Abstract: Evolving technologies make human life easier with increasing challenges. Online payments have become an integral part of our lives in the era of digitalization. The credit card payment system has made transactions hassle-free. This led to E-Commerce appraisal. Digitalization of transactions has given rise to new forms of fraud and cyberattacks that can affect individuals and organizations. This had set hackers at a great deal to steal the cardholder details using different schemes. Credit card companies must recognize these fraudulent transactions at the earliest to retain credibility among the stakeholders. Traditional methods of fraud detection have proven ineffective in identifying and preventing these fraudulent activities and cyberattacks in real time. This paper discusses various Machine Learning algorithms that predict fraudulent transactions in real-time. Fraudulent activities are solved using data science and machine learning techniques with substantial processing power and the capacity to manage massive datasets. The model is trained on large volumes of the dataset.

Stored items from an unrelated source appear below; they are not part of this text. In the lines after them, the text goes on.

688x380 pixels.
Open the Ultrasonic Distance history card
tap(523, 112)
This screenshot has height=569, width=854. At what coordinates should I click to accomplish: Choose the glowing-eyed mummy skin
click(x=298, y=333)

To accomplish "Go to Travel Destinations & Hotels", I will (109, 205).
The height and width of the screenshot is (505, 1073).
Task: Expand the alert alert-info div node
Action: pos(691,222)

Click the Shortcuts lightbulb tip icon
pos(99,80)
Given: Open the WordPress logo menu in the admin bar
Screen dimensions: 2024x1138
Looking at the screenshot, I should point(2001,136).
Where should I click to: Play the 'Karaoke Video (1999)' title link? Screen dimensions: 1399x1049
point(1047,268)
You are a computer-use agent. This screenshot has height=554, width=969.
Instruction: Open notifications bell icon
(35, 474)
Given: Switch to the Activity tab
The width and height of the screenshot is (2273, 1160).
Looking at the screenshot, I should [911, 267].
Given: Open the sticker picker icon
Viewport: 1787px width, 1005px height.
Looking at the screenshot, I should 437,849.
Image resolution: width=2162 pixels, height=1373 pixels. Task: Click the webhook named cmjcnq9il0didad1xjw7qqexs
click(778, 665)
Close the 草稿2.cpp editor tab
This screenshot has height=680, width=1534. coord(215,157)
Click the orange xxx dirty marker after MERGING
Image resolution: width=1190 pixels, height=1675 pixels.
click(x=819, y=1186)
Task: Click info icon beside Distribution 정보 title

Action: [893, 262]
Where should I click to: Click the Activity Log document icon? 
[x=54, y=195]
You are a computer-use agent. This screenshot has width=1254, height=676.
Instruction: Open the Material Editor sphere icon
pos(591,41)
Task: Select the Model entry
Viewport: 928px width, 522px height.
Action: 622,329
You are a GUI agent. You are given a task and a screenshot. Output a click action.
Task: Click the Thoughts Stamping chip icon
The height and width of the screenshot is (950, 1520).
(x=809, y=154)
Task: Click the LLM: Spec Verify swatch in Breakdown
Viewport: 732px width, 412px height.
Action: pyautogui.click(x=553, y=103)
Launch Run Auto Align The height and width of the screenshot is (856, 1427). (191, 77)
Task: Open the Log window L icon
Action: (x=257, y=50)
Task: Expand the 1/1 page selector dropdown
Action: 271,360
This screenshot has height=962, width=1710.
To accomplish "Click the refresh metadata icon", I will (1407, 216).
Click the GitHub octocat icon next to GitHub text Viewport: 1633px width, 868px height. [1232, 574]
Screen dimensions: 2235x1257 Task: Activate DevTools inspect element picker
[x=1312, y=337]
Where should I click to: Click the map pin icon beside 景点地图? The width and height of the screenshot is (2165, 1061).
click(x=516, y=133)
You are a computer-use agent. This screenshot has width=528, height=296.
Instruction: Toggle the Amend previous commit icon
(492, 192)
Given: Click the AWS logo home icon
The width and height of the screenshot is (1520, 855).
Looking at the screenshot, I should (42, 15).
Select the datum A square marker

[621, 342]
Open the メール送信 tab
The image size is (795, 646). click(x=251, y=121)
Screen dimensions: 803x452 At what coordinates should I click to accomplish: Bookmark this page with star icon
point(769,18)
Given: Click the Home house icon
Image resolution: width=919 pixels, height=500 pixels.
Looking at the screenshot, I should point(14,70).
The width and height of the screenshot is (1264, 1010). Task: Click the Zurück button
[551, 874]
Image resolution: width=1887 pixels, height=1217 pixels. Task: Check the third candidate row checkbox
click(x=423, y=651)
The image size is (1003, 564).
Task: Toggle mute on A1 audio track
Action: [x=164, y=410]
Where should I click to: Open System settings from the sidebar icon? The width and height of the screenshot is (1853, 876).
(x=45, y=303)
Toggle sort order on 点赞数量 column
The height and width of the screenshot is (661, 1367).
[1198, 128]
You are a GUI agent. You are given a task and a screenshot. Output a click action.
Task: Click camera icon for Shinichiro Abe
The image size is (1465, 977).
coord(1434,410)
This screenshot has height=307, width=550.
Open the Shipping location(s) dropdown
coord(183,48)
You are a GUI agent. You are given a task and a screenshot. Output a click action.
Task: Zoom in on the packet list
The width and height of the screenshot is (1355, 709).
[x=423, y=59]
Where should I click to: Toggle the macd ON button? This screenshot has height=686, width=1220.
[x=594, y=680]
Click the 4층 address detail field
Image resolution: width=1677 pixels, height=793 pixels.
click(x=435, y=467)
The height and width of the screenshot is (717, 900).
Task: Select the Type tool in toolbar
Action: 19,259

This paper emphasizes comparison of various machine learning algorithms’ performance over the input. The accuracy and efficiency of several machine learning algorithms are measured and analyzed through tabulation and comparison. The trained model is integrated with a website to categorize financial transactions as either legitimate or fraudulent. On utilizing advanced machine learning algorithms, credit card fraud detection systems have become more refined and accurate in recent years. As a result, financial organizations and customers are protected against such fraudulent activities, leading to increased trust and confidence in utilization credit card payments. 
Keywords: Credit card fraud, Data Science, Fraudulent Transaction, Machine learning.
Scope of the Article: Machine learning